#### TASK PROMPT:
Return the lines of the data exactly, starting at the line containing "You are a computer-use agent. The width" and ending at the line containing "will [x=1014, y=493].".

#### THE INPUT:
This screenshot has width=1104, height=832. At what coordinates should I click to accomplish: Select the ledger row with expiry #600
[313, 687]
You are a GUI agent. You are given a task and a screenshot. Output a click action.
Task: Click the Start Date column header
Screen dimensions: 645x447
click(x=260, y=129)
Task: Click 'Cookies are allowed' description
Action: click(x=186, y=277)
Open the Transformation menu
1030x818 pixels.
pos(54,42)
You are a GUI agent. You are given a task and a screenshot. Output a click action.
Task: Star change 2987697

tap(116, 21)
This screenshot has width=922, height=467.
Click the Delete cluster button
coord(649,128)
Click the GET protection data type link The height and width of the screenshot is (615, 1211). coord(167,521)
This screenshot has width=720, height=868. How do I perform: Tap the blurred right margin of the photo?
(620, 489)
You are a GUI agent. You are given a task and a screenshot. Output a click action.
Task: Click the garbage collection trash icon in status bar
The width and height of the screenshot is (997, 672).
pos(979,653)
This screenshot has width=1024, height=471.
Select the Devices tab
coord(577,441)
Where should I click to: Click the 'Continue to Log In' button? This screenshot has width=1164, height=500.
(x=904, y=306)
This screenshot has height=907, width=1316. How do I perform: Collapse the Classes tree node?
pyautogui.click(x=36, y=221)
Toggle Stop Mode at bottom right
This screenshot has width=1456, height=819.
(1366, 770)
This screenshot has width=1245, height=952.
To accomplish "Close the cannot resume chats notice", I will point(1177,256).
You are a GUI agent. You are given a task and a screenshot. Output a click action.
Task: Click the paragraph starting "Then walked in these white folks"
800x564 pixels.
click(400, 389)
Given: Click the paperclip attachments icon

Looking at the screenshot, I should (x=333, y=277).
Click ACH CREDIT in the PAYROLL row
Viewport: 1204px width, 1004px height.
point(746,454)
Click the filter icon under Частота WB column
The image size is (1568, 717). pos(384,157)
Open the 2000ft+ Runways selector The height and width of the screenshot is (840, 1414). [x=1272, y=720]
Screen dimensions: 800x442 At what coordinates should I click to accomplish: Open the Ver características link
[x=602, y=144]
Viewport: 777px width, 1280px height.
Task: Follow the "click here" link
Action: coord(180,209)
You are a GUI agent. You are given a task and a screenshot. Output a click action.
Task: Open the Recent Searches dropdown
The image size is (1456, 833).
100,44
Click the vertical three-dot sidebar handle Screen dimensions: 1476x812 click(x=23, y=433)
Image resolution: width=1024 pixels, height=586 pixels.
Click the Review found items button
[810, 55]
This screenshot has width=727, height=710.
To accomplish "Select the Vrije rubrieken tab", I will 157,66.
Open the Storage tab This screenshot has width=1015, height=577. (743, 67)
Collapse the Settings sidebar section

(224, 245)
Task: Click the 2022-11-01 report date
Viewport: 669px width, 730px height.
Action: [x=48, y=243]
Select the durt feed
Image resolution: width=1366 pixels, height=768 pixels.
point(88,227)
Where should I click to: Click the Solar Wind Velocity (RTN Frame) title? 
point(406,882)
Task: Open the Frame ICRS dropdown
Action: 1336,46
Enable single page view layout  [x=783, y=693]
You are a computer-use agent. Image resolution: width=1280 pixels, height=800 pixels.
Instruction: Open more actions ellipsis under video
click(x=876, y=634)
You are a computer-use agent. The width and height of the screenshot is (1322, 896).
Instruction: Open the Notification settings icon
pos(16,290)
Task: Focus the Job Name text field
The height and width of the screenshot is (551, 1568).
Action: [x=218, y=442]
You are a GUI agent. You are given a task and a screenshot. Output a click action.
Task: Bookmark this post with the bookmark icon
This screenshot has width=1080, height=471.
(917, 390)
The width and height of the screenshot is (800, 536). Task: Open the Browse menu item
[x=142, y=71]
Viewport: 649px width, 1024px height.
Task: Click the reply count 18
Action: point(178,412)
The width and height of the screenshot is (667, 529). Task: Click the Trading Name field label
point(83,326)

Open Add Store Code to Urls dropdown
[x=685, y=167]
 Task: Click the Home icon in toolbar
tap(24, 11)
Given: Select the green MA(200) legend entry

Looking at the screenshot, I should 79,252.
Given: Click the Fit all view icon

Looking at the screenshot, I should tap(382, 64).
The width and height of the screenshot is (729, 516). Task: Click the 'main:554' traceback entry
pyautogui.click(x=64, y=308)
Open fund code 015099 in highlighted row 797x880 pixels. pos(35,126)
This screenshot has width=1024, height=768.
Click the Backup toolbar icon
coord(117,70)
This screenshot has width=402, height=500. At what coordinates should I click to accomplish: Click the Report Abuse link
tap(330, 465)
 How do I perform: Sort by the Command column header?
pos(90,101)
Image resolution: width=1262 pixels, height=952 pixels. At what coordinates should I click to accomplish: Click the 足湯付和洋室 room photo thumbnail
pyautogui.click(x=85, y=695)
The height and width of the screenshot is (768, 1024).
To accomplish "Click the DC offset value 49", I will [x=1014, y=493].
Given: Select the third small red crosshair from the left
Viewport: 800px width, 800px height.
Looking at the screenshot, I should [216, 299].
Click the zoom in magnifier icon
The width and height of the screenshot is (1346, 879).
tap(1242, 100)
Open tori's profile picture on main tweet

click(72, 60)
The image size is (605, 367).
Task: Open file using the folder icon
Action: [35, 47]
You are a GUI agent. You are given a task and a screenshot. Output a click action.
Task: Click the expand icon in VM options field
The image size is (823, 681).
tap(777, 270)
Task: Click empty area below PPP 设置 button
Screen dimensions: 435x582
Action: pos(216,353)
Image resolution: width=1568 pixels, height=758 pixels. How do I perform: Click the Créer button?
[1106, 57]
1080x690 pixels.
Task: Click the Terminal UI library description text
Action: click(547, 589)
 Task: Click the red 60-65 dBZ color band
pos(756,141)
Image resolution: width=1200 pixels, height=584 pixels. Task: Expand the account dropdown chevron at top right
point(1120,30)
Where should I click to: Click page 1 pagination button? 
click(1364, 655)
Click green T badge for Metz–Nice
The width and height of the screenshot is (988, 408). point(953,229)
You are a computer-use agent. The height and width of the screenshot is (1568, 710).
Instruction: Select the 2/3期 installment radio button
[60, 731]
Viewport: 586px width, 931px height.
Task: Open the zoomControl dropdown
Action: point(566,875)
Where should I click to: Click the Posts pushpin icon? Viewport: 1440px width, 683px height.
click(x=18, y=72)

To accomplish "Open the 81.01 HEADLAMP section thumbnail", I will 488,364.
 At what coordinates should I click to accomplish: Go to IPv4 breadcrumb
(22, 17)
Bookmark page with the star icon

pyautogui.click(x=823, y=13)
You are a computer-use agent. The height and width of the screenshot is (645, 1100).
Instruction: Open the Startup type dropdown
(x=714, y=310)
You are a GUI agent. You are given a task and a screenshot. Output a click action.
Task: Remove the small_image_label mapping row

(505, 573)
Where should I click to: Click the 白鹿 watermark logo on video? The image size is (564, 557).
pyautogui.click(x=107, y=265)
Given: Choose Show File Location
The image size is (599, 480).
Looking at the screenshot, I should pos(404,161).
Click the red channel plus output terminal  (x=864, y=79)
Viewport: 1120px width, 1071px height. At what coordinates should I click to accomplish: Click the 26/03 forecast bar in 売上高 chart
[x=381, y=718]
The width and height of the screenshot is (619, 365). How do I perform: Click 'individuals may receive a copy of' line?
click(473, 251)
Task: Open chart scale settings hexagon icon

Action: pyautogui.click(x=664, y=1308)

#### RESULT BELOW:
You are a computer-use agent. The width and height of the screenshot is (1322, 896).
Instruction: Open the Notification settings icon
pos(16,290)
Task: Focus the Job Name text field
The height and width of the screenshot is (551, 1568).
Action: [x=218, y=442]
You are a GUI agent. You are given a task and a screenshot. Output a click action.
Task: Bookmark this post with the bookmark icon
This screenshot has width=1080, height=471.
(917, 390)
The width and height of the screenshot is (800, 536). Task: Open the Browse menu item
[x=142, y=71]
Viewport: 649px width, 1024px height.
Task: Click the reply count 18
Action: point(178,412)
The width and height of the screenshot is (667, 529). Task: Click the Trading Name field label
point(83,326)

Open Add Store Code to Urls dropdown
[x=685, y=167]
 Task: Click the Home icon in toolbar
tap(24, 11)
Given: Select the green MA(200) legend entry

Looking at the screenshot, I should 79,252.
Given: Click the Fit all view icon

Looking at the screenshot, I should tap(382, 64).
The width and height of the screenshot is (729, 516). Task: Click the 'main:554' traceback entry
pyautogui.click(x=64, y=308)
Open fund code 015099 in highlighted row 797x880 pixels. pos(35,126)
This screenshot has width=1024, height=768.
Click the Backup toolbar icon
coord(117,70)
This screenshot has width=402, height=500. At what coordinates should I click to accomplish: Click the Report Abuse link
tap(330, 465)
 How do I perform: Sort by the Command column header?
pos(90,101)
Image resolution: width=1262 pixels, height=952 pixels. At what coordinates should I click to accomplish: Click the 足湯付和洋室 room photo thumbnail
pyautogui.click(x=85, y=695)
The height and width of the screenshot is (768, 1024).
To accomplish "Click the DC offset value 49", I will [x=1014, y=493].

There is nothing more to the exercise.